Poached chicken breasts with dill sauce *btm
4 Servings
Ingredients
Quantity | Ingredient | |
---|---|---|
4 | xes | Skinned chicken |
1 | teaspoon | Paprika |
½ | teaspoon | Seasoned salt |
½ | teaspoon | Pepper |
2 | tablespoons | Oleo or butter |
¼ | teaspoon | Salt |
½ | teaspoon | Dijon mustard |
1 | cup | Shredded cheese* |
4 | teaspoons | Flour |
⅛ | teaspoon | Pepper |
1 | cup | Milk |
1 | teaspoon | Dill weed |
*AMERICAN or CHEDDAR CHEESE. |
Directions
POACHED CHICKEN
DILL SAUCE
To poach chicken---Place 4 chicken breasts( if you leave the skin on) skin side up, in 12x8" microwave-safe baking dish, placing thickest portions toward outside edge of dish. Lightly sprinkle each with seasoned salt, paprika & pepper.
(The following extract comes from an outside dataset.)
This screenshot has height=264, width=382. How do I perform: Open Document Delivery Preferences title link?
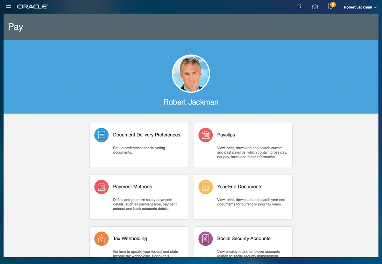point(146,135)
Cover & microwave on HIGH for 12-14 min or until chicken is fork tender & juices run clear, turning halfway thru cooking. DILL SAUCE---Place oleo in 4-cup microwave-safe measuring cup. Microwave on HIGH for 30-40 seconds, or until melted.
Stir in flour, salt, pepper & mustard until smooth. Using wire whisk, gradually blend in milk. Microwave on HIGH for 3-5 min or until mixture thickens & boils, stirring twice during cooking. Stir in cheese & dill, until cheese melts. Spoon over warm chicken.